= Beginning of Section =

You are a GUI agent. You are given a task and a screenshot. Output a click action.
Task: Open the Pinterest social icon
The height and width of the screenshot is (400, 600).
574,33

= End of Section =
= Beginning of Section =

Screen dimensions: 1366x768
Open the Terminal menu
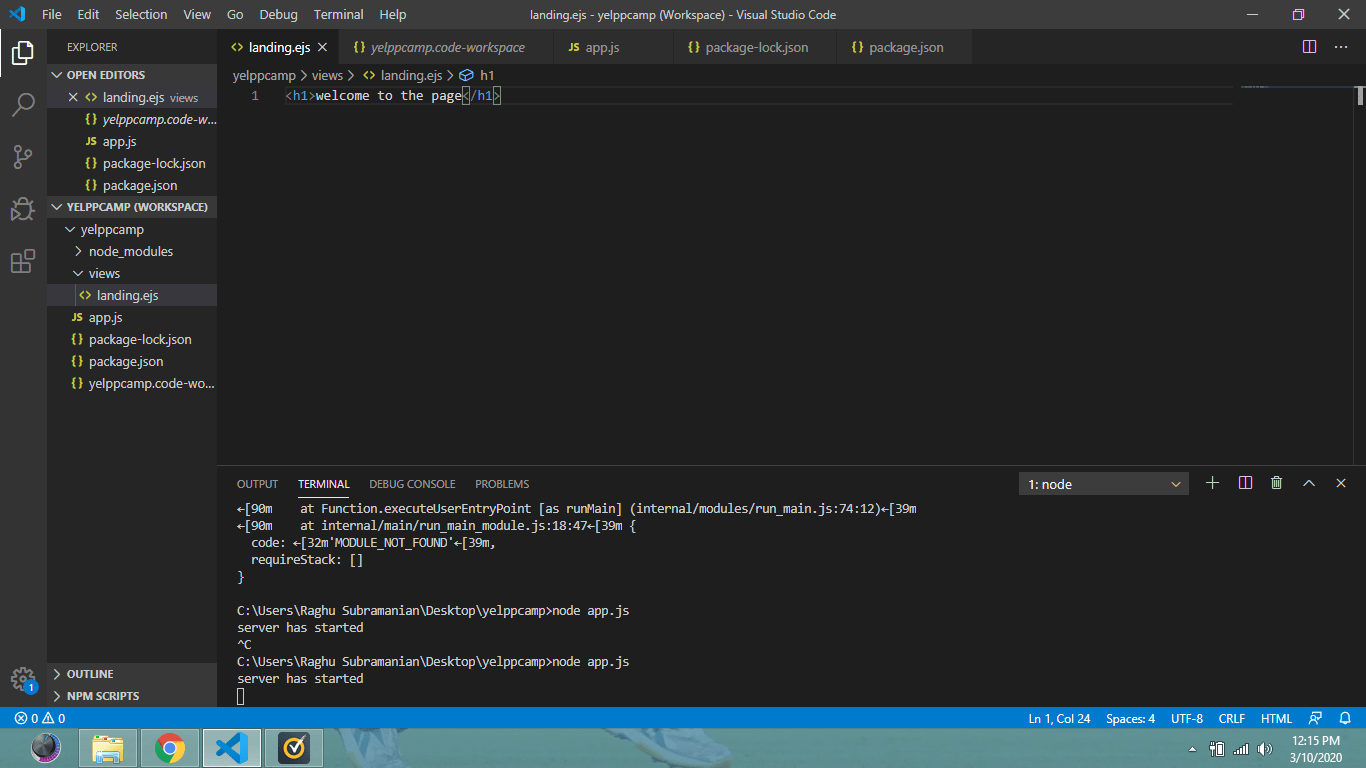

= End of Section =

# ACTIVITY
Return only the number of lines in the preceding records that contain the string "Open".

# TASK OUTPUT
2